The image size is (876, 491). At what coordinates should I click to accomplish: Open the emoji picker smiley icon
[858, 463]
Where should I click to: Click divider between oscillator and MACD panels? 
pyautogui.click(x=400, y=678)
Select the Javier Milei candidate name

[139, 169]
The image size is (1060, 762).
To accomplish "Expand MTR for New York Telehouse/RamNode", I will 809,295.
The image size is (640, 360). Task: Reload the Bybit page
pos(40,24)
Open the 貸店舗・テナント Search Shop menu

----------

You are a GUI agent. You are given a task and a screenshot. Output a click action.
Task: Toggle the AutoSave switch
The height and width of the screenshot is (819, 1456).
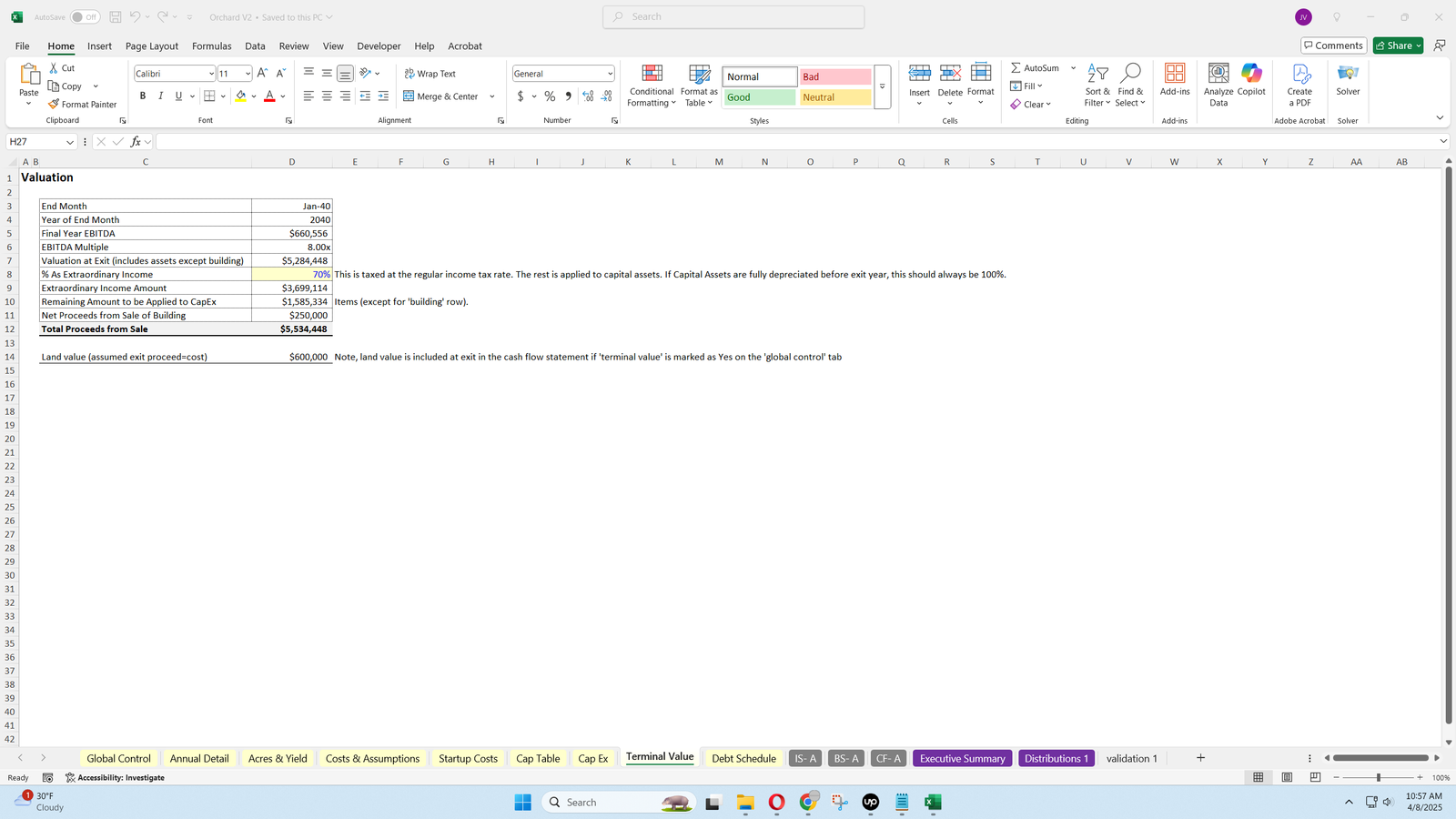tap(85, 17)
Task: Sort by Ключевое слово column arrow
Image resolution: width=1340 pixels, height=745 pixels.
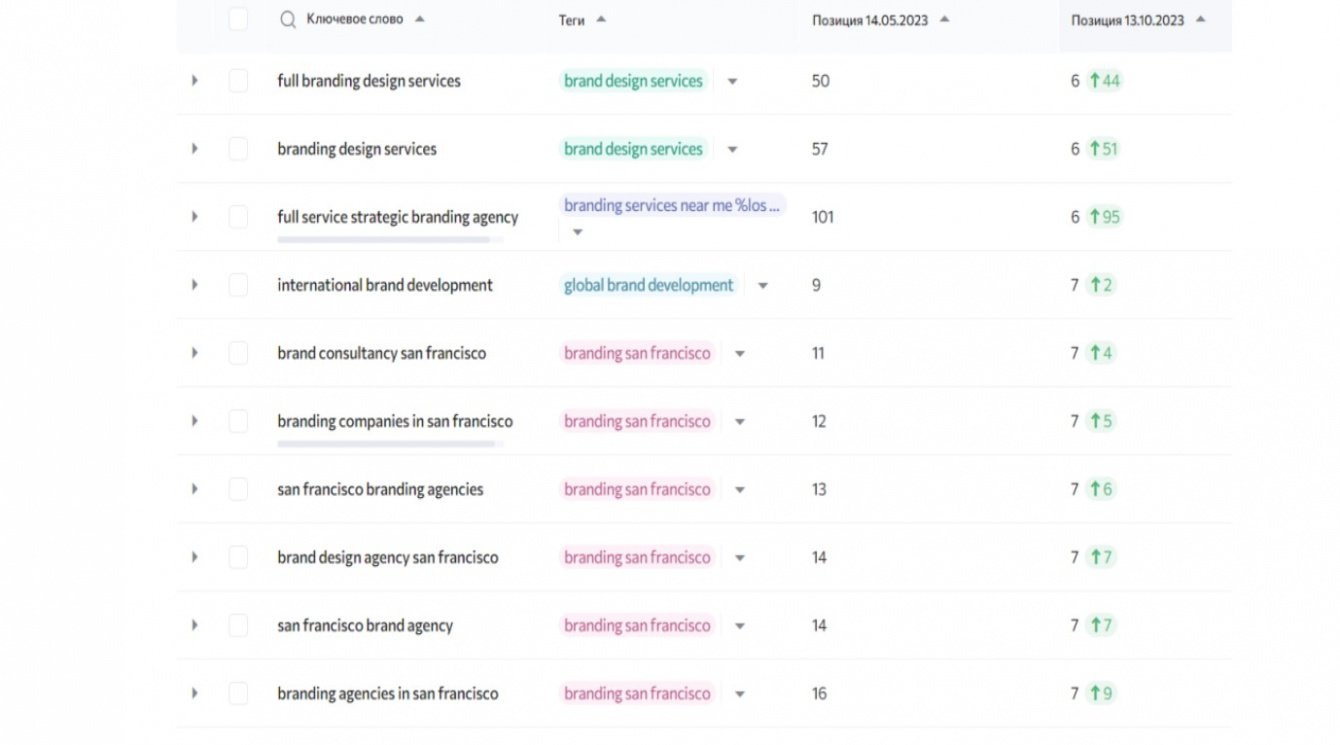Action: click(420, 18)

----------

Task item —
Take exactly the lines from the one containing "The image size is (640, 360)." through the one containing "Open the 貸店舗・テナント Search Shop menu" in the data above, and output them with nothing added.

Solution for this exercise —
The image size is (640, 360). Task: Reload the Bybit page
pos(40,24)
Open the 貸店舗・テナント Search Shop menu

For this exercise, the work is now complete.